Prominent Nigerian cybersecurity expert, Charles Awuzie, has ignited a national conversation with a strongly worded open letter urging the Nigerian government and lawmakers to immediately liberalise and democratise the private security industry, using South Africa as a working model.

In a viral post that has been widely shared across social media platforms, Awuzie drew a sharp contrast between Nigeria’s struggling security situation and South Africa’s highly effective private security ecosystem.

“They are not soldiers… they are not officers of the police force… they are South African PRIVATE SECURITY officers,” Awuzie emphasised.

According to official figures from South Africa’s Private Security Industry Regulatory Authority (PSIRA), the country currently has more than 2.4 million registered private security officers – a staggering number that dwarfs the combined strength of the South African Police Service (SAPS) and the South African National Defence Force (SANDF).

These private officers, employed by over 10,000 licensed companies, are heavily armed, technology-driven, and operate 24/7 armed-response units backed by nationwide CCTV networks and real-time monitoring centres.
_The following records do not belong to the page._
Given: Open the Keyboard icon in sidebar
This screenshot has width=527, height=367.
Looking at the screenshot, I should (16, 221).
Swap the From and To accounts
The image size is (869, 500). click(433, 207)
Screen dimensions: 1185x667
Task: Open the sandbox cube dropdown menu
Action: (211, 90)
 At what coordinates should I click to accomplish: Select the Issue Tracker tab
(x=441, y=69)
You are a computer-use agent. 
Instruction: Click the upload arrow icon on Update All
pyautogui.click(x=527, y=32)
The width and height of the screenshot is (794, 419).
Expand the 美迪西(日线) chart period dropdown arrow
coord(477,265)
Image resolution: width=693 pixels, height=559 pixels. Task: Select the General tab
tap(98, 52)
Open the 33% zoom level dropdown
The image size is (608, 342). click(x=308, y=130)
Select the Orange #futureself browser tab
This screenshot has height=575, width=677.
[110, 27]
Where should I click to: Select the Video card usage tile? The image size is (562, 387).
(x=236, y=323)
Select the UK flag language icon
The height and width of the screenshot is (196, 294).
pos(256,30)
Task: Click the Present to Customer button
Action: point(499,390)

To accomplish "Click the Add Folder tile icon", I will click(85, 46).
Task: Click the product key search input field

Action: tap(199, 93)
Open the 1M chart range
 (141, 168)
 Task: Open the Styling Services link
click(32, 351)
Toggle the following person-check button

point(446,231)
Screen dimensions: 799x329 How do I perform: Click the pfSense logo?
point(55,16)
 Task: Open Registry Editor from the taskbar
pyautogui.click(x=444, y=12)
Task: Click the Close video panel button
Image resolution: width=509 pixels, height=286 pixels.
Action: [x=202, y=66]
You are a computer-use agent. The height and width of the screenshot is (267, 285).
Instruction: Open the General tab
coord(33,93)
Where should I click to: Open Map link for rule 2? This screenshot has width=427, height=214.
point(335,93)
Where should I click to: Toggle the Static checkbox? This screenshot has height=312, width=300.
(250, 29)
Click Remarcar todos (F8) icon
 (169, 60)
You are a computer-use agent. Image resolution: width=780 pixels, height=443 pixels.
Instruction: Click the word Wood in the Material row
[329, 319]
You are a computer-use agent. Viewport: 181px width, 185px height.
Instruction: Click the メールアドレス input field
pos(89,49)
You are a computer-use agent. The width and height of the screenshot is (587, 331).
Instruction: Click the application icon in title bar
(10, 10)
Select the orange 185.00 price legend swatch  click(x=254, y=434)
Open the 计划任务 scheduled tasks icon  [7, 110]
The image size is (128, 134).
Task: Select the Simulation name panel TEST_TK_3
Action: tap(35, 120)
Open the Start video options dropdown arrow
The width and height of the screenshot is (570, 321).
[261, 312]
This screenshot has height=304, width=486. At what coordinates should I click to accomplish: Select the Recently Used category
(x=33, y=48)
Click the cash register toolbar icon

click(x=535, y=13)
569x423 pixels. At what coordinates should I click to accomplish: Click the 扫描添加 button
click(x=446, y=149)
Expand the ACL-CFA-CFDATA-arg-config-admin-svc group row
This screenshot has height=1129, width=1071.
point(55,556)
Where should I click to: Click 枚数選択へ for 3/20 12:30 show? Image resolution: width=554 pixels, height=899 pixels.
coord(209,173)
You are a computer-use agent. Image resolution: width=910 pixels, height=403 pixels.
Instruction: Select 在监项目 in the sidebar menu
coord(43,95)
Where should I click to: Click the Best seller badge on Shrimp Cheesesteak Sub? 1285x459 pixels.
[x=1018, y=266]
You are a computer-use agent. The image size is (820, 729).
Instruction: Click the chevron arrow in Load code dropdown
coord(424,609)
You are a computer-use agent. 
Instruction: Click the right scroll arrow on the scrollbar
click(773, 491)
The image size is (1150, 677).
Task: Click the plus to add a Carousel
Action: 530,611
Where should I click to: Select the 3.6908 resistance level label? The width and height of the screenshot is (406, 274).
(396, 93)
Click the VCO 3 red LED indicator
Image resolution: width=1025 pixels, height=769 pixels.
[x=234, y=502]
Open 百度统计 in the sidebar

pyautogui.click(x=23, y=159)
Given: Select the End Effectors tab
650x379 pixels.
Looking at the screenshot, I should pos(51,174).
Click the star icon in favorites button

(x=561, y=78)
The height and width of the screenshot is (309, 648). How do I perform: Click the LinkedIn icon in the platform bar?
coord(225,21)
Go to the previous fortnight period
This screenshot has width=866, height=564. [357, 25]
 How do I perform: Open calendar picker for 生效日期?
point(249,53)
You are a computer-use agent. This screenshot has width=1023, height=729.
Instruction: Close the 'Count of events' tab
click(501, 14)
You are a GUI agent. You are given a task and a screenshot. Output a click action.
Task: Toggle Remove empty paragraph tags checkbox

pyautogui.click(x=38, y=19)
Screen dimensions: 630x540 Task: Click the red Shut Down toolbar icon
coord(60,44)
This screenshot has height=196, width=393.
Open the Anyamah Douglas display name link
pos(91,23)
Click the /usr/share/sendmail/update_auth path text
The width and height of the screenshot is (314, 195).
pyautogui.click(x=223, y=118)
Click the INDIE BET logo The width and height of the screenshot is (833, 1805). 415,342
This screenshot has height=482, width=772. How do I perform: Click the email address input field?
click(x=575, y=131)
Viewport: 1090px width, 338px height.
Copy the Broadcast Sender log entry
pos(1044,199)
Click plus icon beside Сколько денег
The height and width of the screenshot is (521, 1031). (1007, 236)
Awuzie argued that the sheer scale and competitive nature of South Africa’s private security industry has made large-scale kidnapping, banditry, and terrorism practically impossible in the country.“South Africa has more armed private security officers than any country in the world – hence kidnapping, banditry and terrorism can never survive one week in South Africa,” he wrote.

Turning to Nigeria, the expert proposed that a similar democratisation of the security sector would have multiple transformative effects:

*Instant creation of over 5 million direct and indirect jobs for Nigerian youth

*Drastic reduction in kidnapping and banditry as potential criminals are absorbed into legitimate private security employment

*Massive private-sector investment in cutting-edge security technologies (AI surveillance, drones, biometric systems, etc.) that government bureaucracy cannot deliver at scale

*Healthy competition among thousands of private firms that cannot afford reputational damage from failed client protection

*Return of skilled Nigerians in the diaspora who would invest billions of naira in home-grown security solutions

Awuzie stressed that the current government monopoly on security has failed, stating bluntly: “The police is not a business. The police can afford not to act on reports but no private company can afford to do so.”

In a direct appeal to the National Assembly, he called on lawmakers across party lines – Labour Party, APC, PDP, and others – to sponsor and pass legislation that would fully liberalise the private security industry without delay.

“Security is business. Insecurity is also business. The government shouldn’t have monopoly of security – security is everyone’s business,” he declared.

As of the time of this report, neither the Ministry of Interior nor the leadership of the Nigeria Police Force has issued an official response to Awuzie’s proposal. However, the post has already triggered intense debate among civil society groups, security analysts, and ordinary Nigerians who are increasingly frustrated with the country’s deteriorating security situation.Whether Nigeria’s political class will heed Charles Awuzie’s call to “democratise the security industry now” remains to be seen, but the conversation he has started appears unlikely to fade quietly.